_Your tasks_.
a – Please rewrite the paragraph beginning "Netflix use a recommendation engine" in the Zuul Push notes more briefly, keeping its main facts.
b – Pick up the Zuul Push notes after their last sentence and continue them.

_Page excerpt_.
== Segment start ==

Netflix Zuul Push
Zuul Push Architecture
Zuul Push is the push engine at Netflix
Workflow
- Client establishes an persistent websocket/SSE connection to the Zuul Push Service. The Client will keep the connection alive until the session is terminated.
- Zuul Push Service register the user and connection information to the Push Registry database.
- Service that need to send a push message (source of push message) use the Push Library (SDK) to send the message to the Push Message Queue.
- Message Processor
- pulls/retrieves an message from the Push Message Queue
- lookups the Push Registry to check which Zuul Push Service host is connected to the client
- delivers the message to the Zuul Push Service host
- Zuul Push Service host send the message to the Client
Background
Netflix use a recommendation engine to generate suggested videos for each user. i.e. the home page of the Netflix website for each user is different.
Push vs Pull
- Pull
- If too frequent - Overload the system
- If too infrequent - Data not fresh enough
- Push
- Most suited for Netflix
Push
Define Push:
- Persist
- Until
- Something
- Happens
The server push the data to the client instead of the client requests the data from the server.

== Segment end ==

Records from a data collection:
== Segment start ==

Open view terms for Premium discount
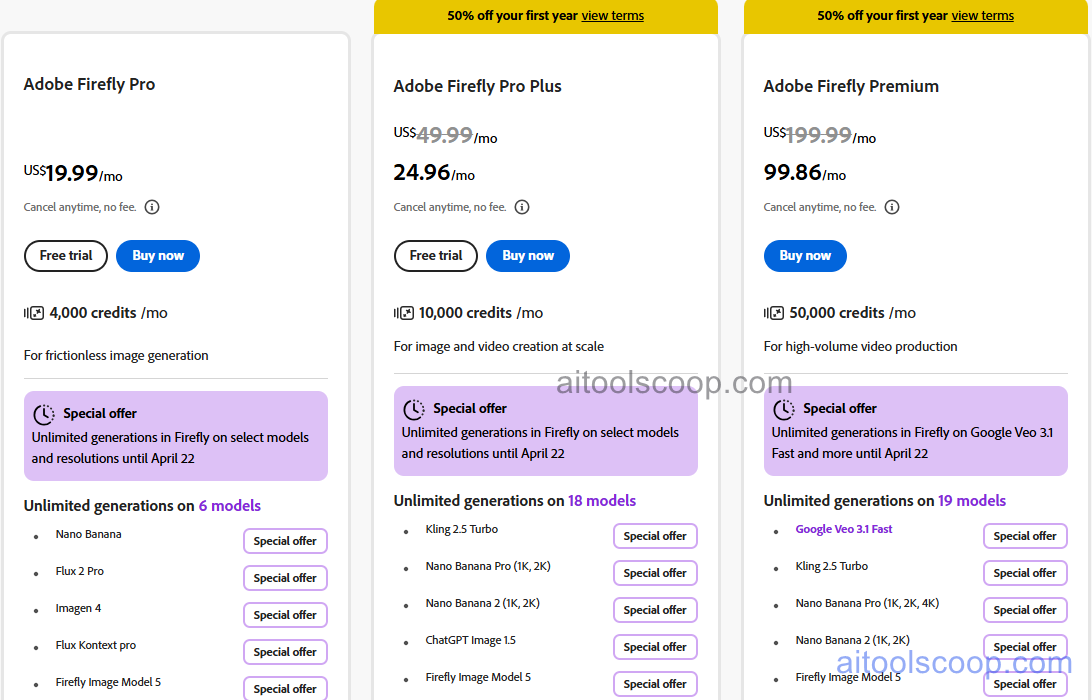The image size is (1092, 700). click(982, 15)
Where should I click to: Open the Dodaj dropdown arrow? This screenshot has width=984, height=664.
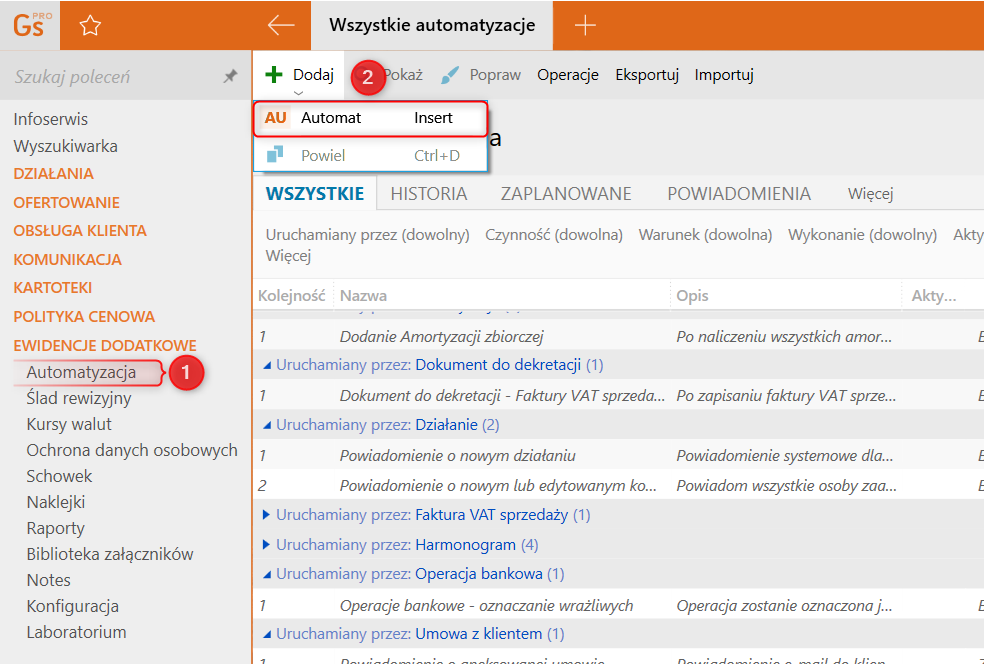point(298,93)
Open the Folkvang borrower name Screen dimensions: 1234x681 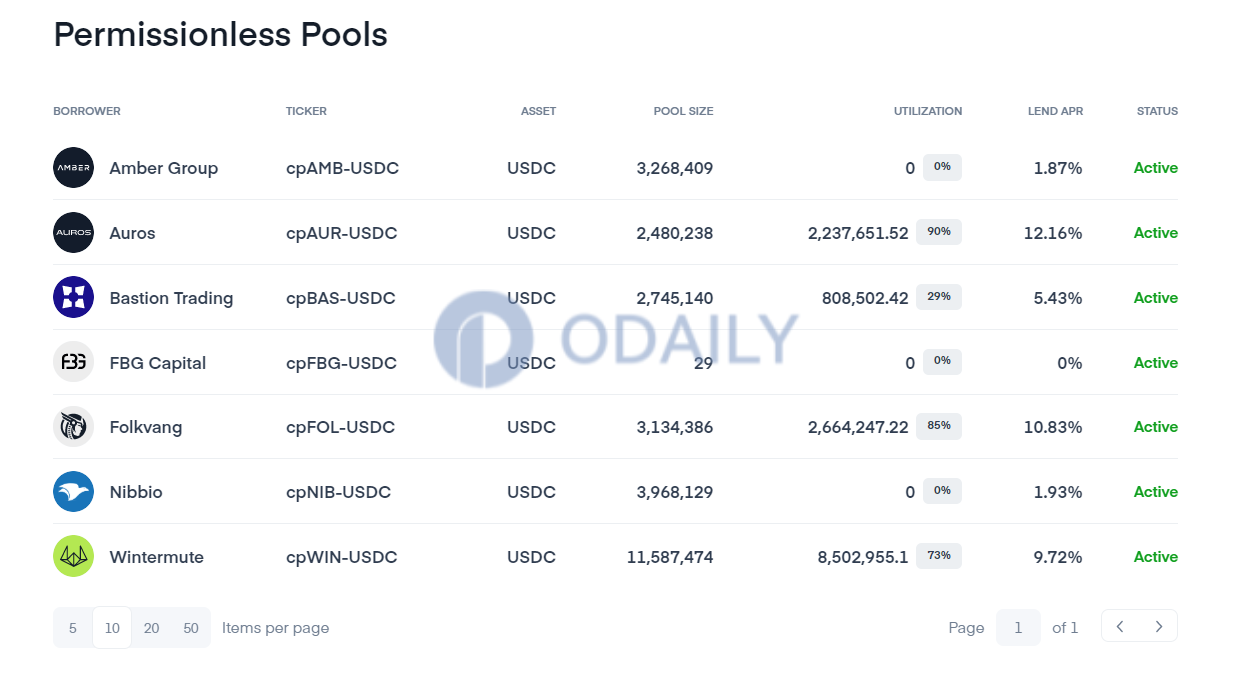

== Segment end ==

_Per-task outputs_.
a – Netflix's recommendation engine suggests videos for each user, so every user's home page is different.

b –
Zuul push servers
Handling millions of persistent connections
Using Non-blocking async-io
C10K challengingL
- Supporting 10K concurrent connection on a single server
Traditional method:
- 1 Connection per Socket
- 1 Socket per thread
Socket --> Read --> Write --> Thread 1 Socket --> Write --> Read --> Thread 2
Async I/O
Socket --> write callback --> single thread --> read callback --> Socket
Netflix use Netty for the Async I/O
Push Registry
Push registry feature checklist (the database used as the push registry should have the following feature):
- Low read latency
- Record expiry (e.g. TTL)
- Sharding
- Replication
TTL -> If the client failed to terminated the connection proactively; the system need to use TTL to remove the registered entry from the Push registry.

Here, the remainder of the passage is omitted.